Aus rechtlicher Sicht unumstritten ist, dass die „höchstpersönlichen Rechte“ unter anderem die Privatsphäre des Kindes umfassen. „Höchstpersönliche Rechte“ sind unantastbar und dürfen (auch) von den Eltern nicht verletzt werden. Verstanden wird darunter beispielsweise, dass die Eltern das Tagebuch des Kindes nicht lesen dürfen. Man könnte nun argumentieren, dass der Entscheid, ob ein Kind seinen erwachsenen Bruder sehen will, ein höchstpersönliches Recht ist. Bei dieser Argumentation hätte der Umstand, dass das Kind seinen erwachsenen Bruder auf dem Schulareal trifft, keine Beeinträchtigung der Elternrechte und damit auch keine Beeinträchtigung von Art. 4 VSG zur Folge.
Die „der Reife entsprechende Freiheit der Lebensgestaltung“ spricht das Alter bzw. den persönlichen Entwicklungsstand des Kindes an. Je älter das Kind ist, umso mehr Freiheiten sollten ihm von den Eltern zugestanden werden. Hier ist jedoch mehrheitlich unumstritten, dass die Eltern bis zur Mündigkeit des Kindes grundsätzlich über seine Freiheiten entscheiden (Ausnahme: „Hat ein Kind das 16. Altersjahr zurückgelegt, so entscheidet es selbständig über sein religiöses Bekenntnis.“ [Art. 303 Abs. 3 ZGB]).
Zusammengefasst kann Dein Vorgehen am ehesten mit der Argumentation gestützt werden, dass die Gestaltung des Unterrichts in Deiner Freiheit liegt und der Besuch des erwachsenen Bruders die Elternrechte gemäss ZGB nicht verletzt (Grund: Ausübung eines höchstpersönlichen Rechts durch das Kind). Aber: Selbstverständlich ist es möglich, dass eine andere Person zu einer anderen rechtlichen Einschätzung kommen könnte.
Vielleicht noch dies: Ist der Unterrichtsbesuch überhaupt notwendig? Allenfalls würde es ausreichen, dass sich die Brüder auf dem Schulareal treffen (Pause, Schulbibliothek, etc.). So würde der Unterrichtsbesuch keine Angriffsfläche bieten. Ein Treffen auf dem Schulareal dürfte unproblematisch sein, sofern die von der Gemeinde erlassene Nutzungsordnung eingehalten wird.

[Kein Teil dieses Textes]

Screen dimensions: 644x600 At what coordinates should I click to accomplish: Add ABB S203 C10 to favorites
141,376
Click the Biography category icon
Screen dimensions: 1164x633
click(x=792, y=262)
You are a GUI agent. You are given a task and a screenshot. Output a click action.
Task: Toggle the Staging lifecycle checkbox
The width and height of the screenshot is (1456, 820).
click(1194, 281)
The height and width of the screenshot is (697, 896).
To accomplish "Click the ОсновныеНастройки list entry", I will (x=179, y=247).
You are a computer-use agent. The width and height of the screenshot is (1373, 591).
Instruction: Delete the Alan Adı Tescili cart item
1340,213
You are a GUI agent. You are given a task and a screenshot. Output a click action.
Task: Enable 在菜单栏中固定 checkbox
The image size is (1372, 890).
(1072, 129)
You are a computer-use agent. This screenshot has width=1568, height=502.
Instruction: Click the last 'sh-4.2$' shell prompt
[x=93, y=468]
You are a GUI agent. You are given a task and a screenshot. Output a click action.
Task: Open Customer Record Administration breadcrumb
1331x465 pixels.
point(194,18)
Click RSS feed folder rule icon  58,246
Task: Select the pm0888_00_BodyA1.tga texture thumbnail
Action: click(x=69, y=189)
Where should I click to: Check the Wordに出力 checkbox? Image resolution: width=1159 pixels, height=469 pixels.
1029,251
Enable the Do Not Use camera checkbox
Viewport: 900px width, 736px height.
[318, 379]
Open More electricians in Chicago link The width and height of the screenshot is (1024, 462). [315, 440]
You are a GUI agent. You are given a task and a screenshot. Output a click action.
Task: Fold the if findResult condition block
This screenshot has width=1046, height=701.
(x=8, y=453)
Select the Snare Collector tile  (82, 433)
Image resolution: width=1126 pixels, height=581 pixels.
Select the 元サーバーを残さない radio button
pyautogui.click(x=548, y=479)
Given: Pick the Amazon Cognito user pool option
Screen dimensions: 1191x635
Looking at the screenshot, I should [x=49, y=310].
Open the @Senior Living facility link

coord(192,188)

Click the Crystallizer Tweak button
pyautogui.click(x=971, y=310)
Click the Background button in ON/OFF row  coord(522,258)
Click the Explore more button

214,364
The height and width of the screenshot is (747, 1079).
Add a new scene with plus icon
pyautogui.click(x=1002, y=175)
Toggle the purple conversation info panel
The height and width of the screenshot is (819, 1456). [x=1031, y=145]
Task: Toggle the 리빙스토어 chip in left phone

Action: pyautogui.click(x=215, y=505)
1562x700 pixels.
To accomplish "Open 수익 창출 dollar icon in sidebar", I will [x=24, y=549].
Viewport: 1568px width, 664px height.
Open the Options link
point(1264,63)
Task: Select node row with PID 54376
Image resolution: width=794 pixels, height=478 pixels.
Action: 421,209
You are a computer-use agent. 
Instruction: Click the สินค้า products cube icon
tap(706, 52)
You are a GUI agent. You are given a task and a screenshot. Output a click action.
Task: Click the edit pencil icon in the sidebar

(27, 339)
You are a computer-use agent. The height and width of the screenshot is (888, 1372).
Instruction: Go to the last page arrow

Und: Der Wunsch der Eltern, dass die Schule dem älteren Bruder den Zutritt zum Schulhaus verwehrt, geht meines Erachtens zu weit. Zum einen besteht dafür wohl kaum eine rechtliche Handhabe, zum anderen können die Eltern nicht davon ausgehen, dass sie ihre persönliche Lebensgestaltung zur Handlungsmaxime für ihr Umfeld erheben dürfen. Der Entscheid darüber, wie die Schule handeln soll, ist den Lehrkräften bzw. der Schulleitung vorbehalten.
Aus meiner Sicht sind die hier besprochenen Fragen übrigens nicht nur im rechtlichen Kontext zu betrachten. Zu überlegen ist auch, welches Mass an Verantwortung Du in einem innerfamiliären Spannungsfeld übernehmen willst bzw. wo genau Du die Grenze ziehen willst. Es dürfte nicht einfach sein, in diesem Fall das richtige Mass an Engagement zu finden.
Ich hoffe, Dir mit dieser Einschätzung weitergeholfen zu haben. Liebe Grüsse, der Schlaue Bison.